## TO DO
Repeat the material exactly, every line of it.

** Opening THE RECORDS block **

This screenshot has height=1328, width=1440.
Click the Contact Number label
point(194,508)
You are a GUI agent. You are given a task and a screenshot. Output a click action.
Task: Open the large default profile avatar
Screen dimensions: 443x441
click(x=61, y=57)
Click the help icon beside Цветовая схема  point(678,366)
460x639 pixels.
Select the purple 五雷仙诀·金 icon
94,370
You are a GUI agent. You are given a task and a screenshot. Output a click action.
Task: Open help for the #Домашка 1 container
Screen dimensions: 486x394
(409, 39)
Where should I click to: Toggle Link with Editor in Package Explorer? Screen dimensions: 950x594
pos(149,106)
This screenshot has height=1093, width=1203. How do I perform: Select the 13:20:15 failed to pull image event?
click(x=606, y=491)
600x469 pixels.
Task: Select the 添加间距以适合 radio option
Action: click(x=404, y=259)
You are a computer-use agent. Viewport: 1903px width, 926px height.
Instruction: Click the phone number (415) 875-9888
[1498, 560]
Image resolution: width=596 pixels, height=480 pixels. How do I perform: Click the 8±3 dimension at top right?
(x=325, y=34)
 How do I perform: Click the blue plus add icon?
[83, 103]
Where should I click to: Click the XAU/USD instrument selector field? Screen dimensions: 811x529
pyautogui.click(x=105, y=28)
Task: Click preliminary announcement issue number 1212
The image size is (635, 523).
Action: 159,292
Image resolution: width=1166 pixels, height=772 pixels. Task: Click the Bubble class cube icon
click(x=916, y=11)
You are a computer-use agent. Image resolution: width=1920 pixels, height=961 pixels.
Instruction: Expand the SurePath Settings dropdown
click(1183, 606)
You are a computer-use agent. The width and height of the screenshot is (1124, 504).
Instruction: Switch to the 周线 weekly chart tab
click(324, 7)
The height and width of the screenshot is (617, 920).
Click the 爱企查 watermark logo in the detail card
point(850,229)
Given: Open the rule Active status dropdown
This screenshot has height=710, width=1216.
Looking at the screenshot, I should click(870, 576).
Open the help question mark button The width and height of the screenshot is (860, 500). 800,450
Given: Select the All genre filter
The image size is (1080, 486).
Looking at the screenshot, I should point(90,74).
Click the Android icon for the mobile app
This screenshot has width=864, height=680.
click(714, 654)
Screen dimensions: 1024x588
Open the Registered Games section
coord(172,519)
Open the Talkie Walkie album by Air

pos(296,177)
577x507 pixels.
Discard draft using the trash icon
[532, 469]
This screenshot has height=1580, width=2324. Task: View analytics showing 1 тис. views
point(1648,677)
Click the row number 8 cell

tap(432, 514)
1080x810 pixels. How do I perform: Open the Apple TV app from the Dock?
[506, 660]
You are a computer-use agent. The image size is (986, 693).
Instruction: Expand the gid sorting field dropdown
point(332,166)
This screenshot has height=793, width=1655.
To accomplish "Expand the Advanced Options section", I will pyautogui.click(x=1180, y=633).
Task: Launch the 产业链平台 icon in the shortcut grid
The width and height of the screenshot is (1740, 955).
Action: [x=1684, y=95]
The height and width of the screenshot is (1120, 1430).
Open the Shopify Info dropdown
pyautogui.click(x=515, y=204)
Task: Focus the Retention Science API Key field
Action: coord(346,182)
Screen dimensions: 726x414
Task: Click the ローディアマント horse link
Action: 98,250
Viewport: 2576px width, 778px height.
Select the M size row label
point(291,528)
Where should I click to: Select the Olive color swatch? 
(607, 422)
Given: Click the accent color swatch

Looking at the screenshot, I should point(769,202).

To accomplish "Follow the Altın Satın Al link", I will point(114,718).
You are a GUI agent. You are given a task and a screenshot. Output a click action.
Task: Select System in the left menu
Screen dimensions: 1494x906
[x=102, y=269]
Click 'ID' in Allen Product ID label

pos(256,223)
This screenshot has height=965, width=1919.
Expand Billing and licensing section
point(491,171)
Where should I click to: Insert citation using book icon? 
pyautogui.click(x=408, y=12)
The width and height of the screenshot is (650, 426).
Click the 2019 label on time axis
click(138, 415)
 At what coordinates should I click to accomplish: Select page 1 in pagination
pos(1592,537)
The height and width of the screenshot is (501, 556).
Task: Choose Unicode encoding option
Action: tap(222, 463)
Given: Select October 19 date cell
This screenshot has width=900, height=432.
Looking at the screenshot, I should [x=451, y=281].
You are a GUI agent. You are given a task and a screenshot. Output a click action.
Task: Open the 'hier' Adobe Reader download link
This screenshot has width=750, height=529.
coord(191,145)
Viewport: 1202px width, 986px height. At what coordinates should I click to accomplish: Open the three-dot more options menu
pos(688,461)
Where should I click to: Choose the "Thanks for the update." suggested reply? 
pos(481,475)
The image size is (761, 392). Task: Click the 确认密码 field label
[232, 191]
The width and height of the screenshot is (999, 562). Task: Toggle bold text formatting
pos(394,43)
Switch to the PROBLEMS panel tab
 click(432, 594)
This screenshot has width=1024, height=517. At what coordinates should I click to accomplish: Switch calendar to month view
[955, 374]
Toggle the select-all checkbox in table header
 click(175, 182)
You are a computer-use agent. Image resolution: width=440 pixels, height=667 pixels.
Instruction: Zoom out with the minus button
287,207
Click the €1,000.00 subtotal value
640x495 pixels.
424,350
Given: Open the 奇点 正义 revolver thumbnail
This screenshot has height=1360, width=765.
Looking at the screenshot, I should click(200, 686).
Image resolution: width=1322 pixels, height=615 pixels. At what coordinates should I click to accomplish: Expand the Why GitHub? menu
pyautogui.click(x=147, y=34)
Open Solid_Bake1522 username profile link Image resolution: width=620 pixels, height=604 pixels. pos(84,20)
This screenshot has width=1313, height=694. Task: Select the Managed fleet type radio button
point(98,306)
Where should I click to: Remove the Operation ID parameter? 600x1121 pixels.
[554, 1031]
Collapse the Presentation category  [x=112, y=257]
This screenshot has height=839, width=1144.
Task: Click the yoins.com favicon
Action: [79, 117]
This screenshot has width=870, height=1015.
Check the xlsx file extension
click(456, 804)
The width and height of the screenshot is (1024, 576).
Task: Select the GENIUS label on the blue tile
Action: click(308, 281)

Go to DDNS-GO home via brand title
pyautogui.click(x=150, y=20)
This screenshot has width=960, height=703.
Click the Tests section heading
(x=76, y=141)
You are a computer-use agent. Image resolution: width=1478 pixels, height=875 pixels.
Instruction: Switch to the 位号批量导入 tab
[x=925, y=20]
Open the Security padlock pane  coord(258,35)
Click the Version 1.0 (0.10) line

** Closing THE RECORDS block **

## EXERCISE OUTPUT
This screenshot has height=1328, width=1440.
Click the Contact Number label
point(194,508)
You are a GUI agent. You are given a task and a screenshot. Output a click action.
Task: Open the large default profile avatar
Screen dimensions: 443x441
click(x=61, y=57)
Click the help icon beside Цветовая схема  point(678,366)
460x639 pixels.
Select the purple 五雷仙诀·金 icon
94,370
You are a GUI agent. You are given a task and a screenshot. Output a click action.
Task: Open help for the #Домашка 1 container
Screen dimensions: 486x394
(409, 39)
Where should I click to: Toggle Link with Editor in Package Explorer? Screen dimensions: 950x594
pos(149,106)
This screenshot has height=1093, width=1203. How do I perform: Select the 13:20:15 failed to pull image event?
click(x=606, y=491)
600x469 pixels.
Task: Select the 添加间距以适合 radio option
Action: click(x=404, y=259)
You are a computer-use agent. Viewport: 1903px width, 926px height.
Instruction: Click the phone number (415) 875-9888
[1498, 560]
Image resolution: width=596 pixels, height=480 pixels. How do I perform: Click the 8±3 dimension at top right?
(x=325, y=34)
 How do I perform: Click the blue plus add icon?
[83, 103]
Where should I click to: Click the XAU/USD instrument selector field? Screen dimensions: 811x529
pyautogui.click(x=105, y=28)
Task: Click preliminary announcement issue number 1212
The image size is (635, 523).
Action: 159,292
Image resolution: width=1166 pixels, height=772 pixels. Task: Click the Bubble class cube icon
click(x=916, y=11)
You are a computer-use agent. Image resolution: width=1920 pixels, height=961 pixels.
Instruction: Expand the SurePath Settings dropdown
click(1183, 606)
You are a computer-use agent. The width and height of the screenshot is (1124, 504).
Instruction: Switch to the 周线 weekly chart tab
click(324, 7)
The height and width of the screenshot is (617, 920).
Click the 爱企查 watermark logo in the detail card
point(850,229)
Given: Open the rule Active status dropdown
This screenshot has height=710, width=1216.
Looking at the screenshot, I should click(870, 576).
Open the help question mark button The width and height of the screenshot is (860, 500). 800,450
Given: Select the All genre filter
The image size is (1080, 486).
Looking at the screenshot, I should point(90,74).
Click the Android icon for the mobile app
This screenshot has width=864, height=680.
click(714, 654)
Screen dimensions: 1024x588
Open the Registered Games section
coord(172,519)
Open the Talkie Walkie album by Air

pos(296,177)
577x507 pixels.
Discard draft using the trash icon
[532, 469]
This screenshot has height=1580, width=2324. Task: View analytics showing 1 тис. views
point(1648,677)
Click the row number 8 cell

tap(432, 514)
1080x810 pixels. How do I perform: Open the Apple TV app from the Dock?
[506, 660]
You are a computer-use agent. The image size is (986, 693).
Instruction: Expand the gid sorting field dropdown
point(332,166)
This screenshot has height=793, width=1655.
To accomplish "Expand the Advanced Options section", I will pyautogui.click(x=1180, y=633).
Task: Launch the 产业链平台 icon in the shortcut grid
The width and height of the screenshot is (1740, 955).
Action: [x=1684, y=95]
The height and width of the screenshot is (1120, 1430).
Open the Shopify Info dropdown
pyautogui.click(x=515, y=204)
Task: Focus the Retention Science API Key field
Action: coord(346,182)
Screen dimensions: 726x414
Task: Click the ローディアマント horse link
Action: 98,250
Viewport: 2576px width, 778px height.
Select the M size row label
point(291,528)
Where should I click to: Select the Olive color swatch? 
(607, 422)
Given: Click the accent color swatch

Looking at the screenshot, I should point(769,202).

To accomplish "Follow the Altın Satın Al link", I will point(114,718).
You are a GUI agent. You are given a task and a screenshot. Output a click action.
Task: Select System in the left menu
Screen dimensions: 1494x906
[x=102, y=269]
Click 'ID' in Allen Product ID label

pos(256,223)
This screenshot has height=965, width=1919.
Expand Billing and licensing section
point(491,171)
Where should I click to: Insert citation using book icon? 
pyautogui.click(x=408, y=12)
The width and height of the screenshot is (650, 426).
Click the 2019 label on time axis
click(138, 415)
 At what coordinates should I click to accomplish: Select page 1 in pagination
pos(1592,537)
The height and width of the screenshot is (501, 556).
Task: Choose Unicode encoding option
Action: tap(222, 463)
Given: Select October 19 date cell
This screenshot has width=900, height=432.
Looking at the screenshot, I should [x=451, y=281].
You are a GUI agent. You are given a task and a screenshot. Output a click action.
Task: Open the 'hier' Adobe Reader download link
This screenshot has width=750, height=529.
coord(191,145)
Viewport: 1202px width, 986px height. At what coordinates should I click to accomplish: Open the three-dot more options menu
pos(688,461)
Where should I click to: Choose the "Thanks for the update." suggested reply? 
pos(481,475)
The image size is (761, 392). Task: Click the 确认密码 field label
[232, 191]
The width and height of the screenshot is (999, 562). Task: Toggle bold text formatting
pos(394,43)
Switch to the PROBLEMS panel tab
 click(432, 594)
This screenshot has width=1024, height=517. At what coordinates should I click to accomplish: Switch calendar to month view
[955, 374]
Toggle the select-all checkbox in table header
 click(175, 182)
You are a computer-use agent. Image resolution: width=440 pixels, height=667 pixels.
Instruction: Zoom out with the minus button
287,207
Click the €1,000.00 subtotal value
640x495 pixels.
424,350
Given: Open the 奇点 正义 revolver thumbnail
This screenshot has height=1360, width=765.
Looking at the screenshot, I should click(200, 686).
Image resolution: width=1322 pixels, height=615 pixels. At what coordinates should I click to accomplish: Expand the Why GitHub? menu
pyautogui.click(x=147, y=34)
Open Solid_Bake1522 username profile link Image resolution: width=620 pixels, height=604 pixels. pos(84,20)
This screenshot has width=1313, height=694. Task: Select the Managed fleet type radio button
point(98,306)
Where should I click to: Remove the Operation ID parameter? 600x1121 pixels.
[554, 1031]
Collapse the Presentation category  [x=112, y=257]
This screenshot has height=839, width=1144.
Task: Click the yoins.com favicon
Action: [79, 117]
This screenshot has width=870, height=1015.
Check the xlsx file extension
click(456, 804)
The width and height of the screenshot is (1024, 576).
Task: Select the GENIUS label on the blue tile
Action: click(308, 281)

Go to DDNS-GO home via brand title
pyautogui.click(x=150, y=20)
This screenshot has width=960, height=703.
Click the Tests section heading
(x=76, y=141)
You are a computer-use agent. Image resolution: width=1478 pixels, height=875 pixels.
Instruction: Switch to the 位号批量导入 tab
[x=925, y=20]
Open the Security padlock pane  coord(258,35)
Click the Version 1.0 (0.10) line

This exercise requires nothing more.